### TASK PROMPT
Please render the items from their first line through the line containing "Action: coord(818,139)" as a Markdown table with the columns Row and Line, numbering each row and leaving out blank lines.

━━━━━━━━━━━━━━━━

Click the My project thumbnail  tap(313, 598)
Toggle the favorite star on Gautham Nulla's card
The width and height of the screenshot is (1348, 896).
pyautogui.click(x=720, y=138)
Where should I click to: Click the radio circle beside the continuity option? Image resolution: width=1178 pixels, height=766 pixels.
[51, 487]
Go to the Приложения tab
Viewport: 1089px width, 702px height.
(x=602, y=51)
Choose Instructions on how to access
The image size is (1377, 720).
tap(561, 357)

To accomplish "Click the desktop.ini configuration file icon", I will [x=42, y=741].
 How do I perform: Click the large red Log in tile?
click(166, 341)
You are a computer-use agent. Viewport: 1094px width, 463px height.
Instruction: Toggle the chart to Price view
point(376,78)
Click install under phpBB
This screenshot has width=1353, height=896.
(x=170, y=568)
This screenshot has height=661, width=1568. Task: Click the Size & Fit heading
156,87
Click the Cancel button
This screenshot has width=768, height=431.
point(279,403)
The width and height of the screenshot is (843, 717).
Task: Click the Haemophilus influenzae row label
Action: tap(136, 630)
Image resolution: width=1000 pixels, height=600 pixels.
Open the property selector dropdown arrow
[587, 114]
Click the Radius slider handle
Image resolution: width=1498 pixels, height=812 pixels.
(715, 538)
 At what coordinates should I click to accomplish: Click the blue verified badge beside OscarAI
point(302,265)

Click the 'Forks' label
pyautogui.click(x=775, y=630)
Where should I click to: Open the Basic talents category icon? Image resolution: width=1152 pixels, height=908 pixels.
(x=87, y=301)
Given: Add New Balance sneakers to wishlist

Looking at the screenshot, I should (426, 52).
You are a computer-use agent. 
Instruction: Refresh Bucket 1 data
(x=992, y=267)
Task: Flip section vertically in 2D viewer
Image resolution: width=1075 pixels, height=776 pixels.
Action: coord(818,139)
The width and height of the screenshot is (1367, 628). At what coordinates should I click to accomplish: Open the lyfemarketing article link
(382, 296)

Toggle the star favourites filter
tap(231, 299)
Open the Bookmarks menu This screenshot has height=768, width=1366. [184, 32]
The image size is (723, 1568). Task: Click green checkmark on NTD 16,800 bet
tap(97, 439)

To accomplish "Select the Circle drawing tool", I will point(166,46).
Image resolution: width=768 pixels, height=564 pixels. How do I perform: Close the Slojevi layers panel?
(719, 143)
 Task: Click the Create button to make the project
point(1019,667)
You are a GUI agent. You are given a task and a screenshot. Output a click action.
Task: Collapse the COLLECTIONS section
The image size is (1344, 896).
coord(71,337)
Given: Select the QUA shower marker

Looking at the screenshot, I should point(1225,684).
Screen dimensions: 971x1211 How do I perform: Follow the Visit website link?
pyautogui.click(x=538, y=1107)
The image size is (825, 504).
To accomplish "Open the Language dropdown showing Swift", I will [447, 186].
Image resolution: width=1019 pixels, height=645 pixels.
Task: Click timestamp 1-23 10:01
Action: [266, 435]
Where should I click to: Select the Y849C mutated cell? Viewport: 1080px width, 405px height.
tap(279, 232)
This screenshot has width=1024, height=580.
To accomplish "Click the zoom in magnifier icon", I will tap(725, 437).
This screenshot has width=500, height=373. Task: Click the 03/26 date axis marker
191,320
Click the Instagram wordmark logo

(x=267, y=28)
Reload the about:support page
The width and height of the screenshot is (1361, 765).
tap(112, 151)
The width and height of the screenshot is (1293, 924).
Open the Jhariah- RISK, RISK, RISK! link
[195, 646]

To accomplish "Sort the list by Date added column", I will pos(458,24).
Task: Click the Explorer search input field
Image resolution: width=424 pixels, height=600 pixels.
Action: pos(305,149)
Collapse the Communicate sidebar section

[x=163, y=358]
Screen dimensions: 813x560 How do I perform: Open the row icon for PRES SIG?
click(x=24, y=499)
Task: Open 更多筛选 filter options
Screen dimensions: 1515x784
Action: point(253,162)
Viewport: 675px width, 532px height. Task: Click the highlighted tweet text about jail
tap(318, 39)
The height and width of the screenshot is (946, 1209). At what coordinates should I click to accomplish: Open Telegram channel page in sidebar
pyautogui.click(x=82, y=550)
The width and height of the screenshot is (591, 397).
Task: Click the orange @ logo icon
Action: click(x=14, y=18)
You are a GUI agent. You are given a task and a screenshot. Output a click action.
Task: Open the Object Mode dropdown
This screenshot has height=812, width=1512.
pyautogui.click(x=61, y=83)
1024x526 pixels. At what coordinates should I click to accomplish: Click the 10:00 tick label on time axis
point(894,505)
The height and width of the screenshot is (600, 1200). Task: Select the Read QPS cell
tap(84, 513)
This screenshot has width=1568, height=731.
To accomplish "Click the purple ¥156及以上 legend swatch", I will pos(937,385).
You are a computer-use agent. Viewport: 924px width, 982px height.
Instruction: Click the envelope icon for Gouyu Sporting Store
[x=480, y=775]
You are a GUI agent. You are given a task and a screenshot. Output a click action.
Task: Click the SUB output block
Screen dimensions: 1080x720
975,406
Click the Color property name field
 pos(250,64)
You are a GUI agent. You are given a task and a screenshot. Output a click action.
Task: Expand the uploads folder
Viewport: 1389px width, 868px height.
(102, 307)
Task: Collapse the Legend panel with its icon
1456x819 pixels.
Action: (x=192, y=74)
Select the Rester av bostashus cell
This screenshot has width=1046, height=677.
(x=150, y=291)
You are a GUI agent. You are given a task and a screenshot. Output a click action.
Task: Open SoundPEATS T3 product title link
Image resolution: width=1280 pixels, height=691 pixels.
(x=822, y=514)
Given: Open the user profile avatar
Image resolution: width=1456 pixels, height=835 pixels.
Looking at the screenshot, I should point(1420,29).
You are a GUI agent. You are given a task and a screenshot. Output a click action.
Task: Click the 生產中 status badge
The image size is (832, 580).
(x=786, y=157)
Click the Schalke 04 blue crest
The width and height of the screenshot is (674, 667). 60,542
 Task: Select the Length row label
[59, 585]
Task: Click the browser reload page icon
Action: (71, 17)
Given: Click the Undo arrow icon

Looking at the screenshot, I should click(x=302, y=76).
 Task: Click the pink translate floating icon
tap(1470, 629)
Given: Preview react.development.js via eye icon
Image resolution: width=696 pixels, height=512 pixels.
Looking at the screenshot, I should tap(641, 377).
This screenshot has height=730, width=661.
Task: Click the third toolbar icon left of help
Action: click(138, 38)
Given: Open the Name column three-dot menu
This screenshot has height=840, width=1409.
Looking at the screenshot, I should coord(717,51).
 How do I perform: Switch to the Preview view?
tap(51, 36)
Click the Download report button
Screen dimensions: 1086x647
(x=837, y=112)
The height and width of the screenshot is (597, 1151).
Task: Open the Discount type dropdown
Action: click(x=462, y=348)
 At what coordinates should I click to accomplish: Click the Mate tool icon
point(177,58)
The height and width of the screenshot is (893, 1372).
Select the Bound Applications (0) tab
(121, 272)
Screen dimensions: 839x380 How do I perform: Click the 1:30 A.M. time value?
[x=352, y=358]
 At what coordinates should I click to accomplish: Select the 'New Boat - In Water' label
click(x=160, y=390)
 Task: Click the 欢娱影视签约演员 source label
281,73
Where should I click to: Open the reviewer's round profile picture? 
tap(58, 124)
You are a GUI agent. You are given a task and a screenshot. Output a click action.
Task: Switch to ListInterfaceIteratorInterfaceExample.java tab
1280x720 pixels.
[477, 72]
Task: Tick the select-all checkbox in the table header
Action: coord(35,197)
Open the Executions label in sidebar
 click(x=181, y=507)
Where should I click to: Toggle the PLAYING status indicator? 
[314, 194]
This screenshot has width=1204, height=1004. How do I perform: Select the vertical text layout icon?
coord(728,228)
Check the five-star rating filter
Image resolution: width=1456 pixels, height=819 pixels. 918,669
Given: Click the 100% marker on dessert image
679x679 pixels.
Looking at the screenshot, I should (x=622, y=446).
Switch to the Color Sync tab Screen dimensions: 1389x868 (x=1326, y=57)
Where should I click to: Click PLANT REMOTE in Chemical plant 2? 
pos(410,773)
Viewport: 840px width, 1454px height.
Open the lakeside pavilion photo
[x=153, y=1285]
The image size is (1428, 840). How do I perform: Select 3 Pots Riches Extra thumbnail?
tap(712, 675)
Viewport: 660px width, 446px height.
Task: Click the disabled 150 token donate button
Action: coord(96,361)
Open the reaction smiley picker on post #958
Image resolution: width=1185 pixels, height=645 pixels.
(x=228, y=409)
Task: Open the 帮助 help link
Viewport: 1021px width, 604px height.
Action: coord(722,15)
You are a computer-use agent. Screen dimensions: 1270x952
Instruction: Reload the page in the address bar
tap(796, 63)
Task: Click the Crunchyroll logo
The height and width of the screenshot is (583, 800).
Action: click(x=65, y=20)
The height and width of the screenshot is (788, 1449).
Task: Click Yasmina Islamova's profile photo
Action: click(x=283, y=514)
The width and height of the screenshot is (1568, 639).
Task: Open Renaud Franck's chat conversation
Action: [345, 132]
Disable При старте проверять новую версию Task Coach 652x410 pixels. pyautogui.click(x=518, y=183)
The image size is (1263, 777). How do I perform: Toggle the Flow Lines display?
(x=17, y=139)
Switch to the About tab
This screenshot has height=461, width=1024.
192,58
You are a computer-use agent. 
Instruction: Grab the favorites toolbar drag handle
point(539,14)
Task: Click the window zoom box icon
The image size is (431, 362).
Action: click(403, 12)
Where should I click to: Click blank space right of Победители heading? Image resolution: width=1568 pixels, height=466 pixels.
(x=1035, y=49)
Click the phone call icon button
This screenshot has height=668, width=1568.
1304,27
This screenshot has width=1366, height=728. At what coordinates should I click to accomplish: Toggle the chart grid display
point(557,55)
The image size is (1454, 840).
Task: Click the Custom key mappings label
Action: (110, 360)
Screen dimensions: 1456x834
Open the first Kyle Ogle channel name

━━━━━━━━━━━━━━━━

### WRITTEN ANSWER
| Row | Line |
|---|---|
| 1 | Click the My project thumbnail  tap(313, 598) |
| 2 | Toggle the favorite star on Gautham Nulla's card |
| 3 | The width and height of the screenshot is (1348, 896). |
| 4 | pyautogui.click(x=720, y=138) |
| 5 | Where should I click to: Click the radio circle beside the continuity option? Image resolution: width=1178 pixels, height=766 pixels. |
| 6 | [51, 487] |
| 7 | Go to the Приложения tab |
| 8 | Viewport: 1089px width, 702px height. |
| 9 | (x=602, y=51) |
| 10 | Choose Instructions on how to access |
| 11 | The image size is (1377, 720). |
| 12 | tap(561, 357) |
| 13 | To accomplish "Click the desktop.ini configuration file icon", I will [x=42, y=741]. |
| 14 |  How do I perform: Click the large red Log in tile? |
| 15 | click(166, 341) |
| 16 | You are a computer-use agent. Viewport: 1094px width, 463px height. |
| 17 | Instruction: Toggle the chart to Price view |
| 18 | point(376,78) |
| 19 | Click install under phpBB |
| 20 | This screenshot has width=1353, height=896. |
| 21 | (x=170, y=568) |
| 22 | This screenshot has height=661, width=1568. Task: Click the Size & Fit heading |
| 23 | 156,87 |
| 24 | Click the Cancel button |
| 25 | This screenshot has width=768, height=431. |
| 26 | point(279,403) |
| 27 | The width and height of the screenshot is (843, 717). |
| 28 | Task: Click the Haemophilus influenzae row label |
| 29 | Action: tap(136, 630) |
| 30 | Image resolution: width=1000 pixels, height=600 pixels. |
| 31 | Open the property selector dropdown arrow |
| 32 | [587, 114] |
| 33 | Click the Radius slider handle |
| 34 | Image resolution: width=1498 pixels, height=812 pixels. |
| 35 | (715, 538) |
| 36 |  At what coordinates should I click to accomplish: Click the blue verified badge beside OscarAI |
| 37 | point(302,265) |
| 38 | Click the 'Forks' label |
| 39 | pyautogui.click(x=775, y=630) |
| 40 | Where should I click to: Open the Basic talents category icon? Image resolution: width=1152 pixels, height=908 pixels. |
| 41 | (x=87, y=301) |
| 42 | Given: Add New Balance sneakers to wishlist |
| 43 | Looking at the screenshot, I should (426, 52). |
| 44 | You are a computer-use agent.  |
| 45 | Instruction: Refresh Bucket 1 data |
| 46 | (x=992, y=267) |
| 47 | Task: Flip section vertically in 2D viewer |
| 48 | Image resolution: width=1075 pixels, height=776 pixels. |
| 49 | Action: coord(818,139) |